*** Opening of INPUT RECORDS ***

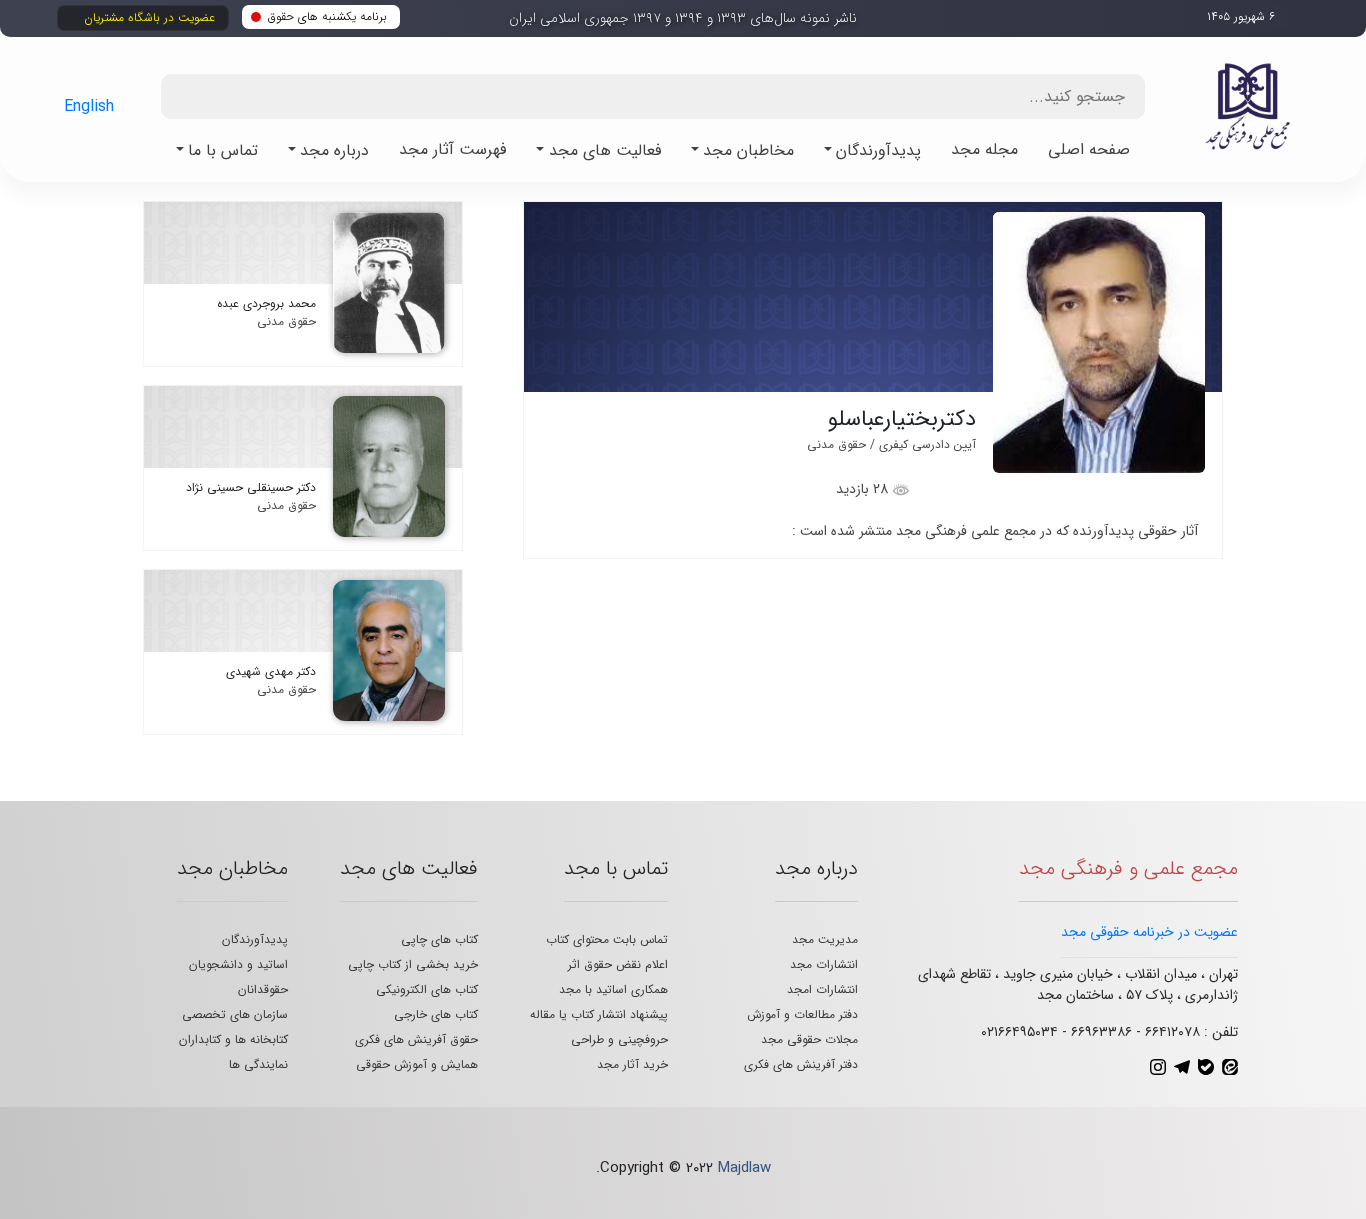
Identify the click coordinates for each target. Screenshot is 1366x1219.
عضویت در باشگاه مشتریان (149, 17)
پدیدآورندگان (255, 939)
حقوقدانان (263, 989)
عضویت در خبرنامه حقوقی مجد (1149, 932)
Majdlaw (744, 1168)
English (89, 106)
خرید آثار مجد (632, 1064)
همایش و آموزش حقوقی (417, 1064)
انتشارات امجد (822, 989)
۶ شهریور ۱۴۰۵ (1241, 16)
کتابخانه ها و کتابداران (233, 1039)
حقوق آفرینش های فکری (416, 1039)
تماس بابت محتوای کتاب (607, 939)
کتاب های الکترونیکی (427, 989)
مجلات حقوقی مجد (809, 1039)
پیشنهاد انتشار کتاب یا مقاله (599, 1014)
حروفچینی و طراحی (619, 1039)
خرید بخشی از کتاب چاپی (413, 964)
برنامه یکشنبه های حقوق (327, 16)
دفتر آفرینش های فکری (801, 1064)
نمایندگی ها (258, 1064)
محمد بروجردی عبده (266, 303)
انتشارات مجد (824, 964)
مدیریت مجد (825, 939)
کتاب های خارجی (436, 1014)
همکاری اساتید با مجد (613, 989)
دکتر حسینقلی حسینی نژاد (251, 487)
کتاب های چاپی (439, 939)
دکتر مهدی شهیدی (271, 671)
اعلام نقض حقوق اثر (618, 964)
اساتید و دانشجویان (238, 964)
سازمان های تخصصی (235, 1014)
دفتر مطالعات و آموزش (802, 1014)
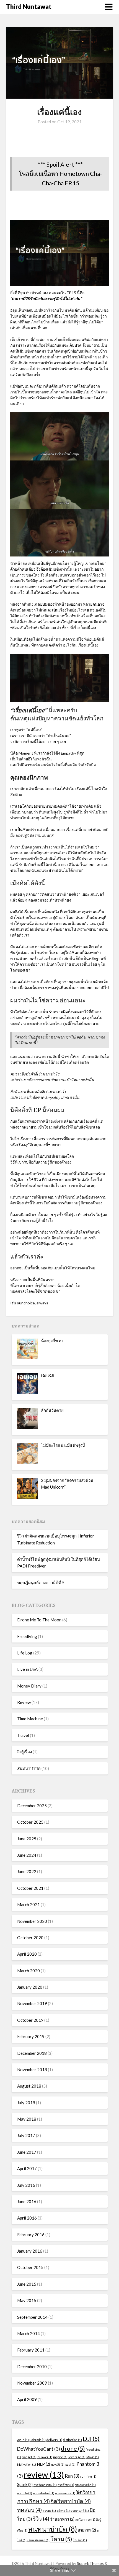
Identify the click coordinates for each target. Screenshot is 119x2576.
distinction (72, 2440)
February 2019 (31, 2036)
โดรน (61, 2539)
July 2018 (26, 2102)
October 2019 (30, 2020)
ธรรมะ (49, 2510)
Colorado (38, 2440)
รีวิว (41, 2518)
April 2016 (27, 2217)
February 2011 (31, 2349)
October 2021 (30, 1888)
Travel (23, 1735)
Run (72, 2476)
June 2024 (26, 1855)
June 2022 (26, 1871)
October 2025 (30, 1821)
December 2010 (32, 2366)
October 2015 (30, 2267)
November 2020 (32, 1921)
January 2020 (29, 1987)
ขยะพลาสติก (85, 2485)
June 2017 (26, 2152)
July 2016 (26, 2185)
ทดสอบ (29, 2510)
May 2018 (26, 2118)
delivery (54, 2440)
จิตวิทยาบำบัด (71, 2501)
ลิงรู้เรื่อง (24, 1751)
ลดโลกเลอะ (85, 2519)
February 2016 (31, 2234)
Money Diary (29, 1685)
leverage (77, 2457)
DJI (91, 2438)
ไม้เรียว (80, 2540)
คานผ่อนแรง (65, 2493)
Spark (25, 2484)
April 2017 (27, 2168)
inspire (60, 2457)
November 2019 (32, 2003)
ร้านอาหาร (62, 2519)
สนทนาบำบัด (29, 1768)
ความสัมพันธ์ (43, 2493)
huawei (44, 2457)
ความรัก (24, 2493)
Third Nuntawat (28, 6)
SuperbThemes (90, 2563)
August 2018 (29, 2085)
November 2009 (32, 2382)
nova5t (57, 2464)
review (44, 2474)
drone (73, 2448)
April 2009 (27, 2399)
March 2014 (28, 2333)
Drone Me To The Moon (39, 1619)
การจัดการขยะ (45, 2485)
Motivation (26, 2464)
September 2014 (32, 2317)
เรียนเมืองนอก (38, 2540)
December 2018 (32, 2053)
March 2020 (28, 1970)
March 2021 (28, 1904)
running (88, 2476)
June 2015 (26, 2284)
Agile (23, 2440)
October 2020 (30, 1937)
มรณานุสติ (80, 2510)
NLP (43, 2464)
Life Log (24, 1652)
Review (24, 1702)
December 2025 (32, 1805)
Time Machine (30, 1718)
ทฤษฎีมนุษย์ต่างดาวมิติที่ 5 (40, 1582)
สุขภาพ (87, 2530)
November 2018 (32, 2069)
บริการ (63, 2510)
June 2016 (26, 2201)
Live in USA (27, 1669)
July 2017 (26, 2135)
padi (70, 2464)
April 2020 (27, 1953)
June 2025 (26, 1838)
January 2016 (29, 2250)
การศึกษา (66, 2485)
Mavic (92, 2457)
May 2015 (26, 2300)
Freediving (27, 1636)
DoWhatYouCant (38, 2449)
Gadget (29, 2457)
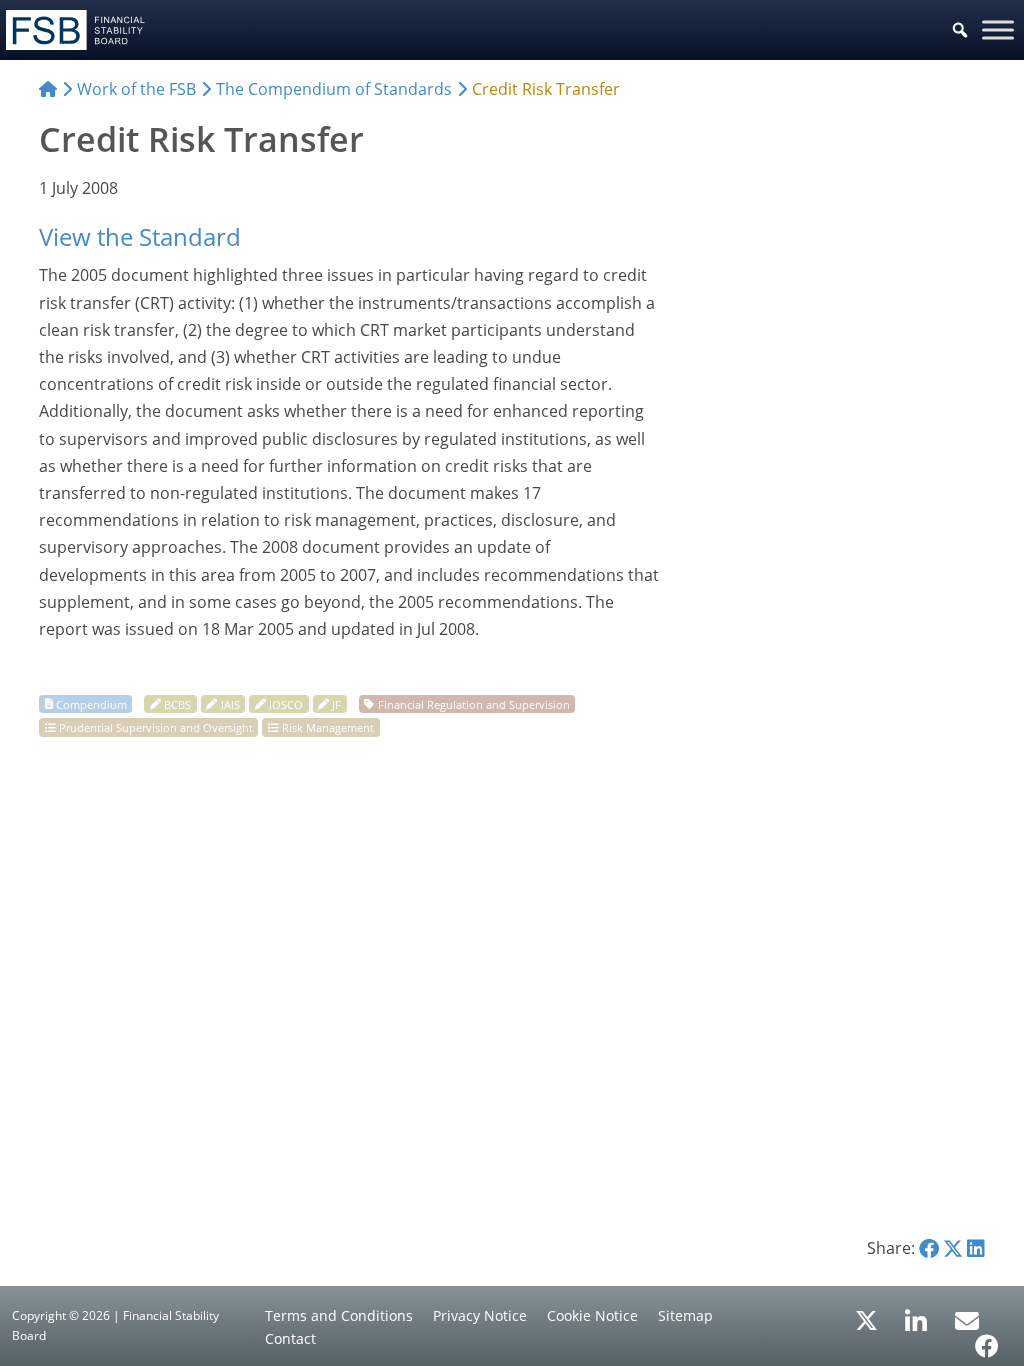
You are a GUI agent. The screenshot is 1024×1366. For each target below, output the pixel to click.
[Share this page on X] (953, 1248)
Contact (290, 1338)
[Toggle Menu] (998, 29)
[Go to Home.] (48, 89)
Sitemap (685, 1315)
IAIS (230, 703)
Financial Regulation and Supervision (474, 703)
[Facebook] (987, 1339)
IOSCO (286, 703)
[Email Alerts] (967, 1319)
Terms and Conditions (339, 1315)
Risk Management (328, 727)
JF (336, 703)
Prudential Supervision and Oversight (156, 727)
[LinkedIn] (916, 1314)
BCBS (177, 703)
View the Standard (140, 236)
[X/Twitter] (866, 1319)
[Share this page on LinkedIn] (976, 1248)
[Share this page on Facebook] (929, 1248)
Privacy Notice (480, 1315)
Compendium (91, 703)
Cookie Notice (592, 1315)
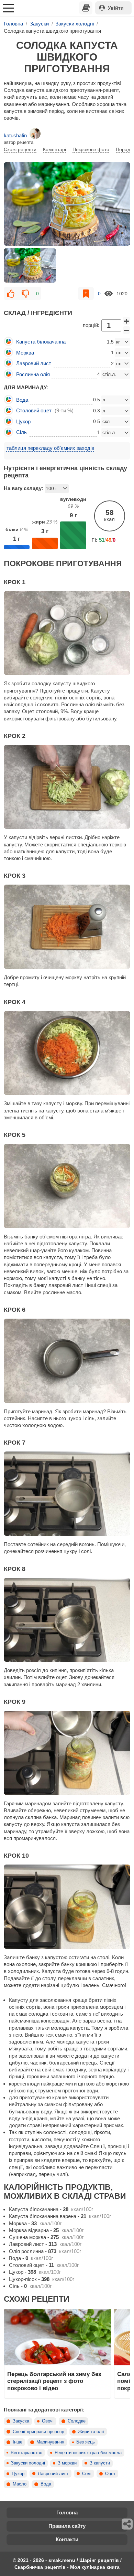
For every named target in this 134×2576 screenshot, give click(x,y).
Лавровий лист (53, 2473)
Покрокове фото (90, 149)
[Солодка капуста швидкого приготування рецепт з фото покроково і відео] (67, 204)
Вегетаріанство (26, 2452)
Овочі (48, 2421)
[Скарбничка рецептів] (86, 8)
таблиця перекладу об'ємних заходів (50, 448)
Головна (67, 2512)
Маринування (50, 2442)
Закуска (21, 2421)
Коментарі (54, 149)
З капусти (100, 2463)
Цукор (18, 2473)
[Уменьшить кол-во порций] (126, 330)
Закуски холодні (28, 2463)
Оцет (110, 2473)
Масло (19, 2484)
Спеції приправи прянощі (38, 2431)
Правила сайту (67, 2526)
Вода (46, 2484)
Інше (17, 2442)
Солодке (77, 2421)
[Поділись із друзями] (127, 2524)
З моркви (67, 2463)
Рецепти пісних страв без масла (88, 2452)
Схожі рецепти (20, 149)
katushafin (15, 135)
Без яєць (85, 2442)
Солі (86, 2473)
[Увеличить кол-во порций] (126, 321)
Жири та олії (91, 2431)
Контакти (67, 2539)
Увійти (116, 8)
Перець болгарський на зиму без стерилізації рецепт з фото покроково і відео (54, 2381)
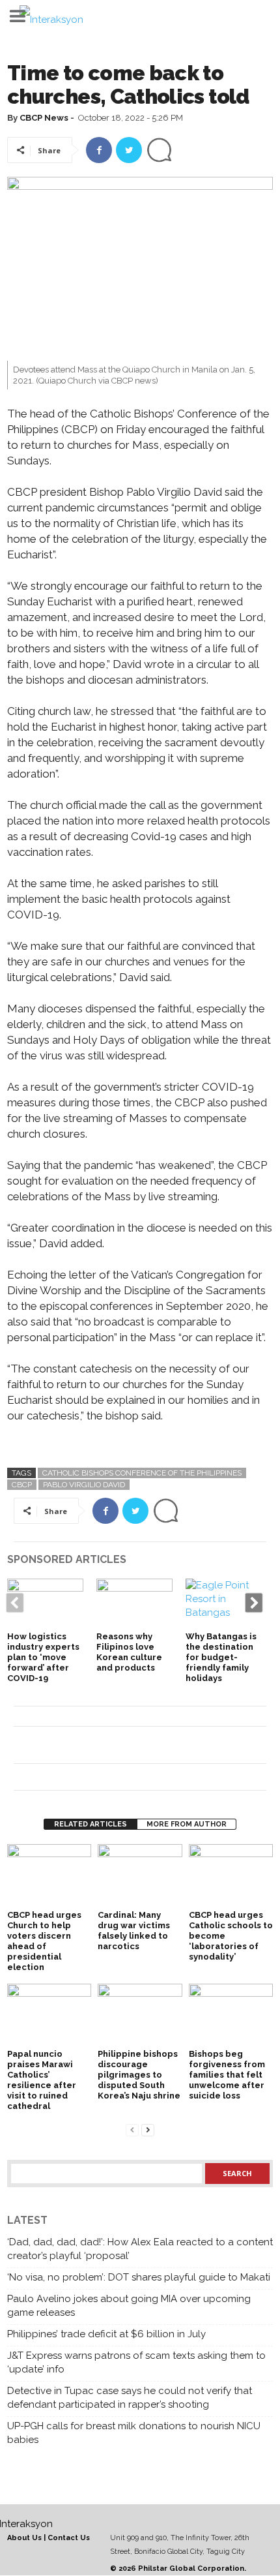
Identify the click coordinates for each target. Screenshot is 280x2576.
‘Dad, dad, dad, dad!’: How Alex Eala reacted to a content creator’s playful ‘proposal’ (140, 2249)
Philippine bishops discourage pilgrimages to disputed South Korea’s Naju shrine (139, 2074)
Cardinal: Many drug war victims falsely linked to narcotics (134, 1930)
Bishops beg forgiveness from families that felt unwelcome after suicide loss (227, 2074)
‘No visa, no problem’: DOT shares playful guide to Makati (138, 2277)
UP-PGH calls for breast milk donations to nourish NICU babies (133, 2433)
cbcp (22, 1484)
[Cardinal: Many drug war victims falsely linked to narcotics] (140, 1875)
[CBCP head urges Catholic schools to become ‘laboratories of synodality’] (231, 1875)
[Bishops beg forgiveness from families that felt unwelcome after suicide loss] (231, 2015)
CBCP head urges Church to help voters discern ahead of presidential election (44, 1941)
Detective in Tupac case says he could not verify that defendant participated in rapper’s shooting (129, 2397)
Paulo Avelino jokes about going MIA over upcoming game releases (129, 2305)
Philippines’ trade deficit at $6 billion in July (106, 2334)
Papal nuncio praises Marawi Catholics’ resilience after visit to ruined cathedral (41, 2080)
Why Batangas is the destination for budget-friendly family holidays (221, 1657)
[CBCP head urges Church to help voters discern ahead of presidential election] (49, 1875)
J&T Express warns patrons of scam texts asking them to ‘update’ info (136, 2362)
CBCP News (44, 118)
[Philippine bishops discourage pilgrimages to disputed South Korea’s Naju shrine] (140, 2015)
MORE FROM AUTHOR (187, 1824)
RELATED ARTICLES (90, 1824)
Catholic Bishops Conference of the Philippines (142, 1472)
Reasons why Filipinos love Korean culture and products (129, 1652)
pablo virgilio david (84, 1484)
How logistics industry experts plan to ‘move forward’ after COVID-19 (43, 1657)
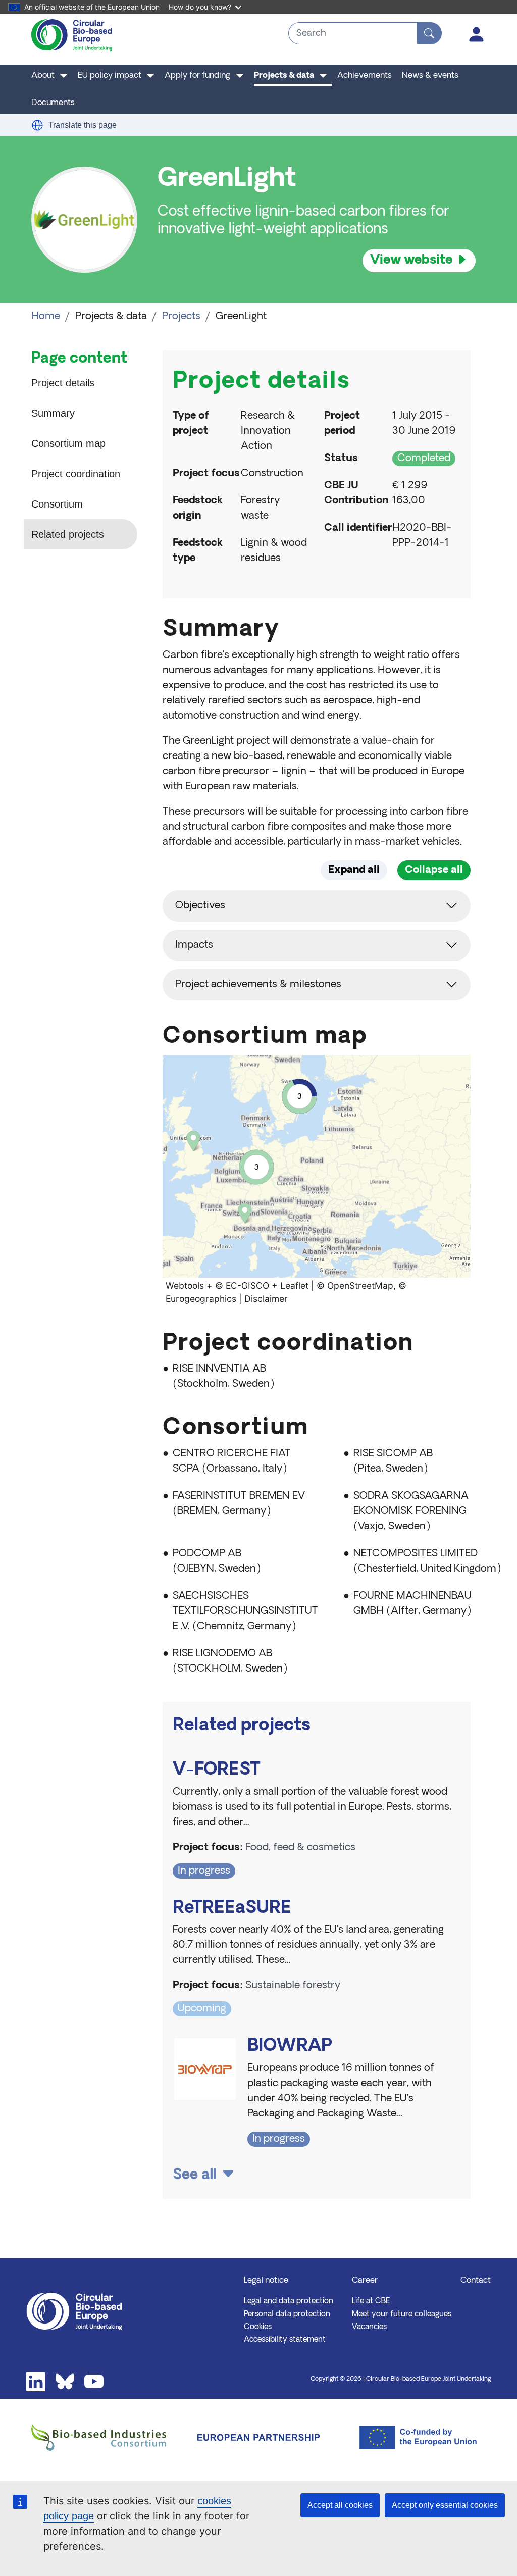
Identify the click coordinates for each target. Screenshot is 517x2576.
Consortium (57, 504)
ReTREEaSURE (232, 1908)
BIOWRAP (289, 2046)
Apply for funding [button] (197, 76)
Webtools (185, 1285)
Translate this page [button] (82, 125)
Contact (475, 2281)
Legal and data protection (288, 2301)
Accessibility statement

*** Close of INPUT RECORDS ***

Reproduce the listing above from the line that holds "ทฤษฎีมนุษย์ต่างดาวมิติที่ 5 (40, 1582)" through the line that holds "Screenshot is 280x2576.", both included, with the pictures left out.

OUTPUT BELOW ::
ทฤษฎีมนุษย์ต่างดาวมิติที่ 5 (40, 1582)
สุขภาพ (87, 2530)
November 2018 (32, 2069)
บริการ (63, 2510)
June 2016 (26, 2201)
Live in USA (27, 1669)
July 2017 (26, 2135)
padi (70, 2464)
April 2020 (27, 1953)
June 2025 (26, 1838)
January 2016 (29, 2250)
การศึกษา (66, 2485)
Mavic (92, 2457)
May 2015 (26, 2300)
Freediving (27, 1636)
DoWhatYouCant (38, 2449)
Gadget (29, 2457)
You are a GUI agent. The screenshot is 1024×1366. For each target below, output the pixel to click.
[Share this page on X] (953, 1248)
Contact (290, 1338)
[Toggle Menu] (998, 29)
[Go to Home.] (48, 89)
Sitemap (685, 1315)
IAIS (230, 703)
Financial Regulation and Supervision (474, 703)
[Facebook] (987, 1339)
IOSCO (286, 703)
[Email Alerts] (967, 1319)
Terms and Conditions (339, 1315)
Risk Management (328, 727)
JF (336, 703)
Prudential Supervision and Oversight (156, 727)
[LinkedIn] (916, 1314)
BCBS (177, 703)
View the Standard (140, 236)
[X/Twitter] (866, 1319)
[Share this page on LinkedIn] (976, 1248)
[Share this page on Facebook] (929, 1248)
Privacy Notice (480, 1315)
Compendium (91, 703)
Cookie Notice (592, 1315)
For every named target in this 134×2576 screenshot, give click(x,y).
Лавровий лист (53, 2473)
Покрокове фото (90, 149)
[Солодка капуста швидкого приготування рецепт з фото покроково і відео] (67, 204)
Вегетаріанство (26, 2452)
Овочі (48, 2421)
[Скарбничка рецептів] (86, 8)
таблиця перекладу об'ємних заходів (50, 448)
Головна (67, 2512)
Маринування (50, 2442)
Закуска (21, 2421)
Коментарі (54, 149)
З капусти (100, 2463)
Цукор (18, 2473)
[Уменьшить кол-во порций] (126, 330)
Закуски холодні (28, 2463)
Оцет (110, 2473)
Масло (19, 2484)
Спеції приправи прянощі (38, 2431)
Правила сайту (67, 2526)
Вода (46, 2484)
Інше (17, 2442)
Солодке (77, 2421)
[Поділись із друзями] (127, 2524)
З моркви (67, 2463)
Рецепти пісних страв без масла (88, 2452)
Схожі рецепти (20, 149)
katushafin (15, 135)
Без яєць (85, 2442)
Солі (86, 2473)
[Увеличить кол-во порций] (126, 321)
Жири та олії (91, 2431)
Контакти (67, 2539)
Увійти (116, 8)
Перець болгарський на зиму без стерилізації рецепт з фото покроково і відео (54, 2381)
Identify the click coordinates for each target. Screenshot is 280x2576.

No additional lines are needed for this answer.